« Tous les Fleuves mènent à la mer » de Zheng Xin - Un roman chinois sur les mots, l’engagement et l’Histoire
Un roman chinois porté par l’histoire des idées, des engagements et des mots : voilà ce que propose Tous les Fleuves mènent à la mer, publié en France dans sa traduction française par les éditions Charles Moreau. Paru en Chine en 2021 sous le titre 百川东到海, le livre suit une génération de jeunes intellectuels chinois entre 1919 et 1949, au moment où le pays traverse l’un des grands basculements de son histoire.

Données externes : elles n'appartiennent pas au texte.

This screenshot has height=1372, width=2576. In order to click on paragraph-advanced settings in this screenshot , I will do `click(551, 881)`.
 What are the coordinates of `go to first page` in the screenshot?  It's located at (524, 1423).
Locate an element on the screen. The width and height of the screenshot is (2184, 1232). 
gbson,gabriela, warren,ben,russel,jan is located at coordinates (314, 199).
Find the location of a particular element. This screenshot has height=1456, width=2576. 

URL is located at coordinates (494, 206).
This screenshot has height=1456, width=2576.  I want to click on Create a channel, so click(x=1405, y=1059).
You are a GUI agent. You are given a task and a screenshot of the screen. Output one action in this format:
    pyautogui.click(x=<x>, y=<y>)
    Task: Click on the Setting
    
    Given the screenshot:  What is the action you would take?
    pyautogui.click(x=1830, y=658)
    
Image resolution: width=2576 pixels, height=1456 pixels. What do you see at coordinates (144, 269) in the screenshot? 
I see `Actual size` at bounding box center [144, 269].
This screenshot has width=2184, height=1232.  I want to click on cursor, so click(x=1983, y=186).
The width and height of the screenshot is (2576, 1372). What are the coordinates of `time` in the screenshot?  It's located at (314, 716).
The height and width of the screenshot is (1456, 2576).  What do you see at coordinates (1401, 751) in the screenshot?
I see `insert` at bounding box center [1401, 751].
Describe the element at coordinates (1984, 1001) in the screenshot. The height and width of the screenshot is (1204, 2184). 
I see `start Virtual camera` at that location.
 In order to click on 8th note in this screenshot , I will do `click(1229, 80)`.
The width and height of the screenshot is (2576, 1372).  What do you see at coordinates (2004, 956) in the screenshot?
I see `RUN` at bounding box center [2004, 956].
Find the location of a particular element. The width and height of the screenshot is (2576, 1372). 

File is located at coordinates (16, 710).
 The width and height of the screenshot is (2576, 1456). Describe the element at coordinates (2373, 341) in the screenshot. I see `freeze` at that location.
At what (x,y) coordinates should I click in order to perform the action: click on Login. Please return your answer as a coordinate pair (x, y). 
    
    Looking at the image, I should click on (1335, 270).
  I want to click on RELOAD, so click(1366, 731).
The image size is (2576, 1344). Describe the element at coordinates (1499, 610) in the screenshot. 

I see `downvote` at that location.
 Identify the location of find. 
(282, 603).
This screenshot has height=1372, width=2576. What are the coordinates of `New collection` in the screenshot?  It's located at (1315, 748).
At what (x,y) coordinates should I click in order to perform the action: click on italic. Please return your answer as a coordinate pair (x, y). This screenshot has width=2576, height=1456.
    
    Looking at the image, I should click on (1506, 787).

Le sujet peut sembler austère sur le papier. Il ne l’est pas. Car Zheng Xin ne s’intéresse pas seulement aux événements, mais à ce qu’ils font aux êtres : choix de vie, fidélités, fractures, espérances. Son roman s’attache aux premiers jeunes Chinois engagés dans la traduction et l’étude du marxisme, et fait de cette activité intellectuelle une matière profondément romanesque. Ici, traduire n’est pas un geste secondaire : c’est une manière d’entrer dans l’Histoire, de nommer le réel, parfois même de tenter de le transformer.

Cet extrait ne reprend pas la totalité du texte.